Frequently Asked Questions

Check if the hard drive appears in Disk Management and all the partitions do have a drive letter. Check if the hard drive is properly installed. Check if the hard drive is BIOS detected. Connect the hard drive to anther interface or another computer. Check if the hard drive is physically damaged.

Your hard drive has metal platters (as seen in the picture on the home page) that spin at very high rates of speed (5,400 to 10,000 rpms) and are sealed in an air tight chassis (what you know to be the hard drive.) If at any time within this chassis a spec of dust, smoke, or fragment of the platter(s) are exposed to the fine magnetic needle that reads the data off those platters it could create a "bump" in the road. If you only have a couple of bad sectors you may get away with it for a while, but if you have multiple, than it is time to get a new hard drive, because it will only get worse and eventually lead to a total failure and data corruption. By running scandisk (98,ME) or chkdsk (xp) the Windows O.S. will check for these bad sectors and mark them not be used again. This method is good for buying you some time to do a backup of your data and replace the drive. You can access these tools by double clicking on my computer, right click on the hard disk that you want to check, and then go to properties. There should be a tools tab to press scandisk or check disk for errors, etc. Hard drives will fail, it is just a matter of when, why, & how.
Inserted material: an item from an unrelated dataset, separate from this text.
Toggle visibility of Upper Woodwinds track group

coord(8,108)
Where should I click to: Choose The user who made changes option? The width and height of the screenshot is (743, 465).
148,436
Data backup should be performed all the time. Realistically, it depends on your work load or sensitivity of data. If your data is general data like pictures, mp3's, documents, etc., but you only add to them occasionally, backing up at least once a month would be a good starting point. If you are daily adding to your library of files, doing a daily a backup is necessary.

This depends on what kind of data you have. If you have gigs of information, you may need to revert to a DVD-R, tape, or another hard drive. Other sources of backup are jump drives, CD-R's, floppy disks, zip drives, etc. This really depends on your needs. If you not sure, just email us with your data file sizes or about how many mp3 or pictures you have and we will give you our suggestion.

Very likely that the hard drive or motherboard is going bad or is dead. If you can access your drive from another computer (slaving) and retrieve your data, now would be a good time, however if this isn't possible and the drive is dead, you will need to have your data recovered professionally. Please see Drive Saver information on home page.

This is yet another broad question that I will say YES, but keep it to a point. If a quality hard drive like one from Seagate, is in your machine then it likely that it will last 3-5 years under average daily use. With this said, when they begin to fail, they may slow down, causing your data to take longer to get to what you see on screen. If your computer is running slower than it seemed like it did a month ago and nothing else seems to be apparently wrong (like spyware, virus', etc.) then your hard drive maybe trying to tell you it is on its way out. Now would be a good time to backup your data if you have not done so already and give RCCS a call or your local computer dealer/manufacturer for repair information if you do not know how to install a new drive and restore your software. Tip: I have seen time and time again, that a simple hard drive and memory upgrade do wonders for a system. It may even extend the life of your system for a couple of more years of use, before you have to shell out $$$ for a whole new system.

This can be the result of a couple of problems. The most common is that the virtual memory of the drive is being accessed more often because there is not enough system memory. I have seen this happen more often with a system running Windows XP with less than 512 megabytes of ram. Another reason for this could be that the drive itself is slowing down and isn't able to keep up with the data that is being requested from it. It may be time for a new hard drive at this point. Last thought would be there is too many programs running on your system. Try removing anything that isn't necessary to boot up your system or have a technician look at your start up files. Often spyware and virus' can be the culprit when software is heavy loading a system.

This can be a tricky question. The answer can be yes. Hard drives, especially cheaply built or aged ones make noises. The normal noise is a low (if a new or decent drive)crackling sound. A sign of a bad or cheap drive is a loud (loud meaning you can hear it clearly when the case is about 2 to 4 feet away from you.) clanking, clicking, maybe grinding sound. Often these noises can be confused with a fan going bad inside the computer case.

TURN IT OFF NOW! If your hard drive was physically dropped and is now squealing or grinding that means that it has a "head crash." These type of crashes are undoubtedly the worse type. What is happening is the metal magnetic reader that that is supposed to be floating above the disk platters isn't any longer. It is physically making dust of the platters and permanently destroying your data. If you have anything important on this drive that you don't have a backup of you will need to contact Drive Savers (information is on the home page). Don't keep attempting to turn it on with hope that it will fix itself, because it will only make matters worse.

YES!!!! During the shutdown process, not only is data being rewritten out of ram back to the drive, the drive is being told to spin down and seat (stop) itself. By cold powering off (like pulling the plug out of the wall) the drive does not get the opportunity to properly shut down. You risk data loss/corruption and/or forcefully causing physical damage to the drive. Remember it needs to slow down form maybe 7200 rpms to 0 rpms. Spinning all by itself down is like letting your car go down a mountain with out brakes and expect it to safely stop at the end.